> _Task instructions_
Reproduce, please, the line that holds "The image size" and all later lines through the end of the entries below, exactly; omit pictures.

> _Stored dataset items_
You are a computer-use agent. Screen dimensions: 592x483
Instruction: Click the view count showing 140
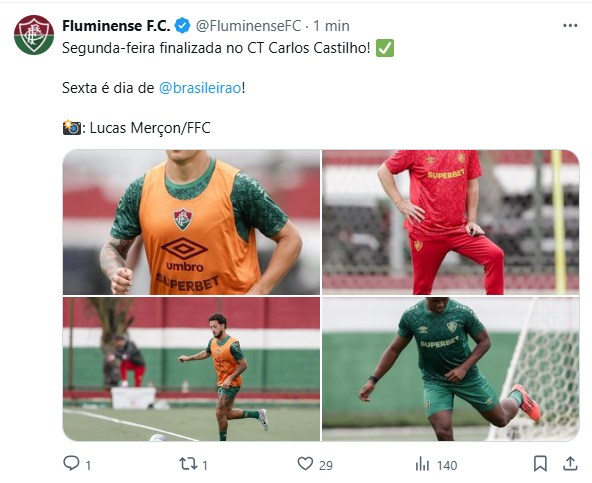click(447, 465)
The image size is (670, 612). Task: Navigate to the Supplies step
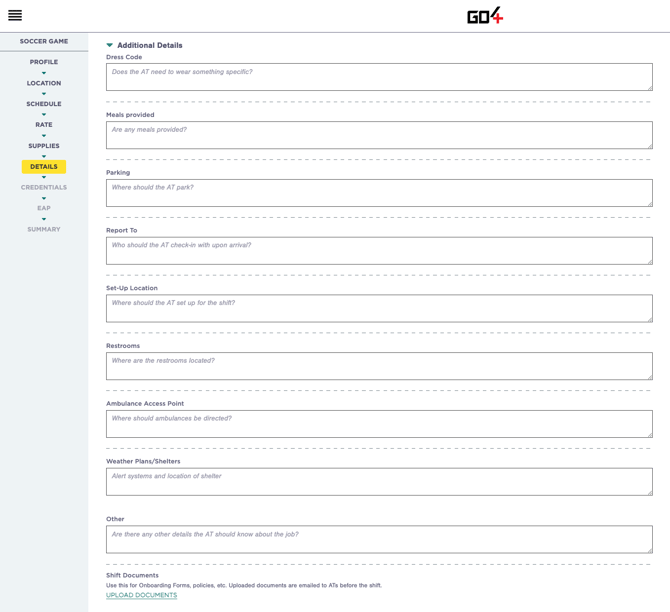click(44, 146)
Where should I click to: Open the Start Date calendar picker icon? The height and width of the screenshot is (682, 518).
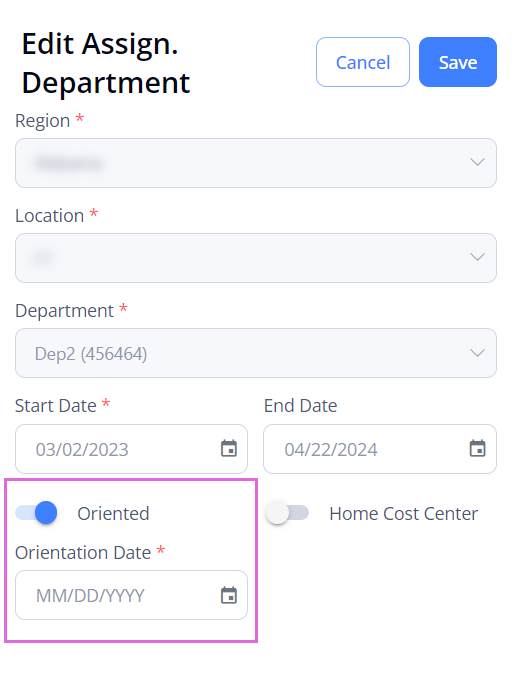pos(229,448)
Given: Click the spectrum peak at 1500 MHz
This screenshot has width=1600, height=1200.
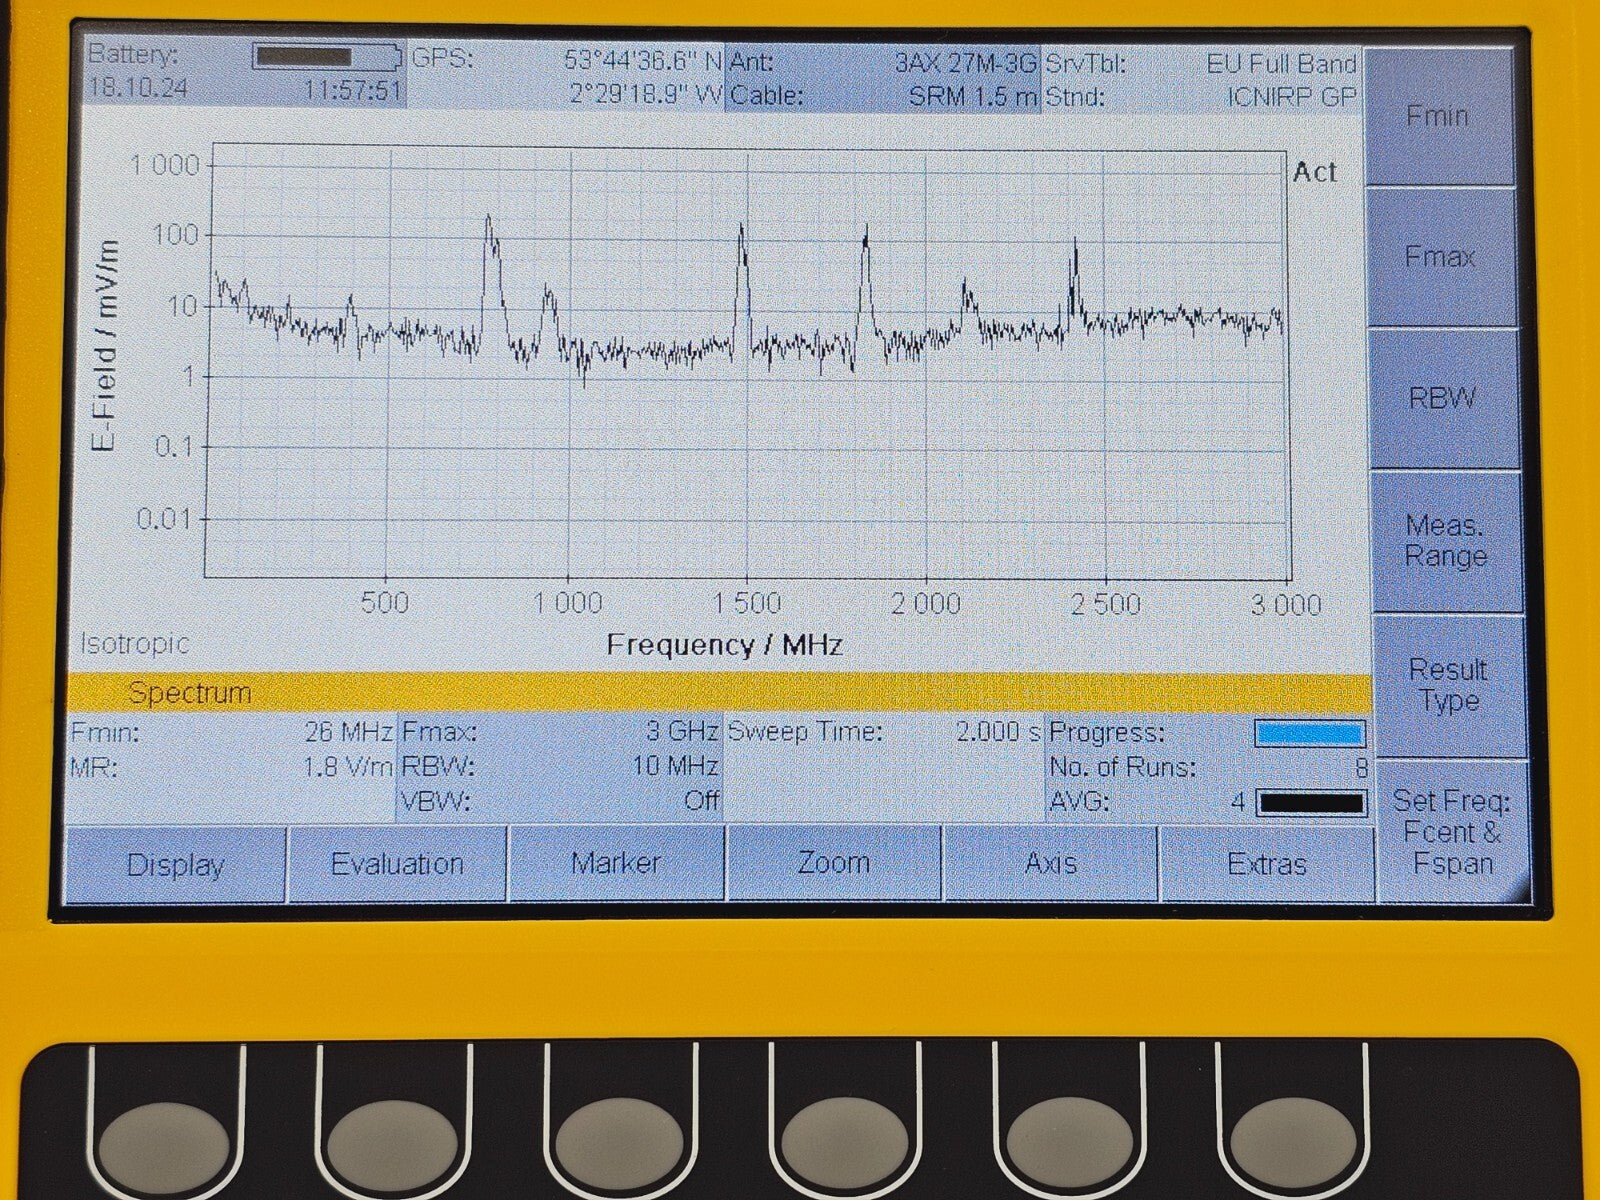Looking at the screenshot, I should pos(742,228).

> _Written solution_
The image size is (670, 612). Task: Navigate to the Supplies step
click(44, 146)
Where should I click to: Open the Start Date calendar picker icon? The height and width of the screenshot is (682, 518).
pos(229,448)
Given: Click the spectrum peak at 1500 MHz
This screenshot has width=1600, height=1200.
Looking at the screenshot, I should pos(742,228).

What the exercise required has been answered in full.